Non, ce n’est pas de la science-fiction, ce sont bien des photographies du présent, celles d’Éric Lusito. 

Quatre années de voyages, d’allers-retours dans ce qui fut un empire disparu, à travers l’ancien bloc soviétique : Arménie, Ouzbékistan, Kazakhstan, Géorgie, Lettonie, Roumanie, Hongrie et bien sûr, et surtout l’Ukraine. Un archipel d’instituts scientifiques, de laboratoires, de machines étranges, parfois à l’abandon, agonisants ou maintenus en vie par des savants obstinés.
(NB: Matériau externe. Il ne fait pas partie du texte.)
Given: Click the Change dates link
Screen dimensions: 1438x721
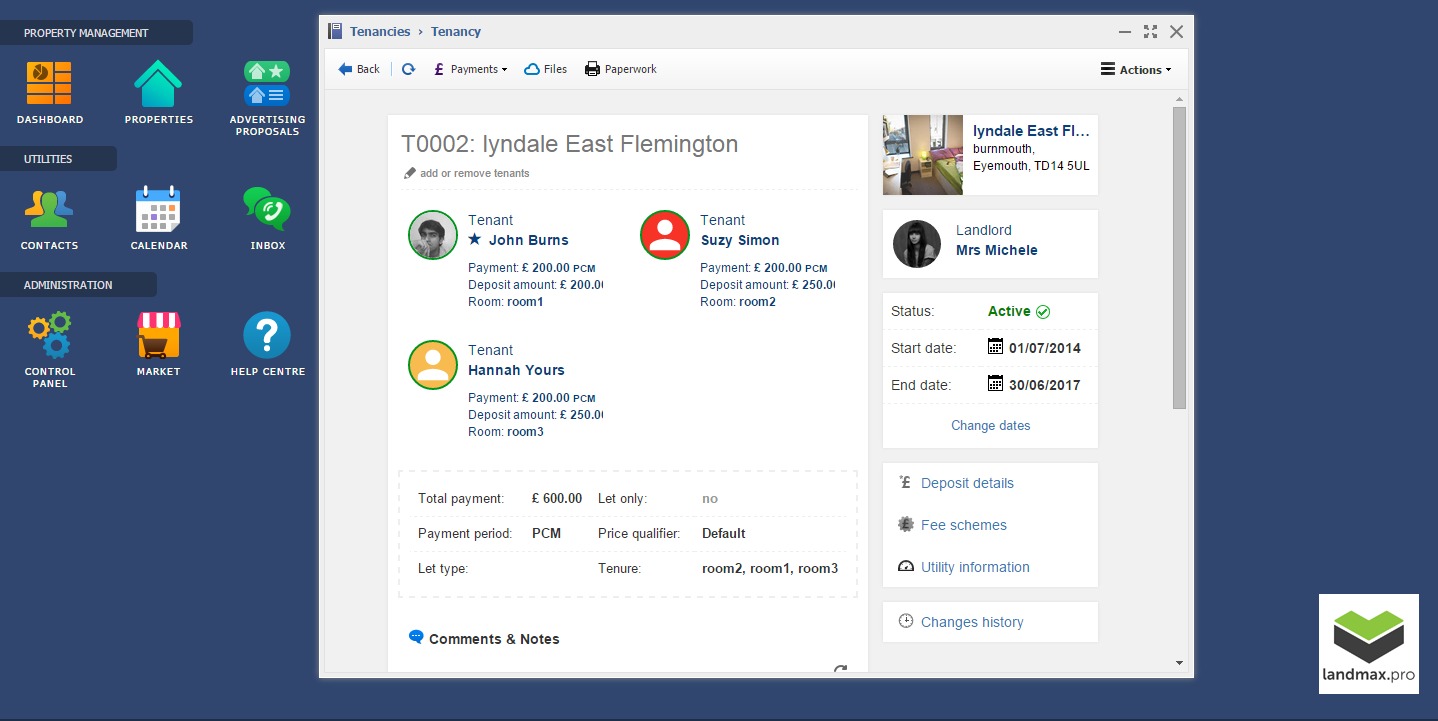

Des installations dressées dans des paysages grandioses, immenses, semi-désertiques : montagnes, forêts, steppes, griffées par des enchevêtrements métalliques incompréhensibles. D’immenses entrelacs de ferrailles, de métal, des forêts d’antennes qui sont en réalité des outils de recherche. Parfois, on pourrait croire à des œuvres de land art, à des sculptures contemporaines. Quelques arcs de Bernar Venet, quelques plaques en équilibre instable de Richard Serra, mais surtout les entrelacs d’acier de Mark Di Suvero. Mais non, ce sont des instruments scientifiques.

Et là, au milieu de tout ce métal, paissent des vaches, et puis là encore un chien solitaire, et ailleurs une vieille voiture verte venue d’un autre temps.

À l’intérieur on dirait un capharnaüm, mais tout est bien à sa place. Un décor de sculptures colorées, des boutons partout, des tuyaux rouges, jaunes, bleus, verts, des téléphones d’un autre âge. Le royaume d’un docteur Folamour. Nous sommes chez Kubrick, ou chez Jules Verne avec le savant fou Thomas Roch. 

Mais attention, ici et là, un portrait de Lénine, et puis des portraits d’Igor Kurchatov, le père du programme nucléaire soviétique. L’histoire passée nous interpelle et pourtant nous sommes bien dans le présent. Le passé n’est pas passé.

Le temps semble comprimé, aplati, replié. Sous les portraits des fondateurs, sous les affiches soviétiques défraîchies, quelques scientifiques poursuivent leur tâche. Derniers habitants d’un monde disparu. Des professeurs Tournesol en chair et en os. 

À travers ce livre et ces photographies, entre des tempêtes de neige et la chaleur des réactions thermonucléaires, entre l’observation des rayons cosmiques et celle de phénomènes invisibles, entre les laboratoires et la chaleur des fours solaires, Éric Lusito nous amène dans un voyage singulier. Dans le domaine du rêve, d’une certaine mélancolie mais aussi dans la dureté du monde actuel. Un voyage où l’utopie technique – ou la folie diront certains – continue de battre dans les décombres de l’histoire.

 Éric Lusito possède cette capacité de nous montrer les soubresauts d’un monde qui s’éteint sans mourir.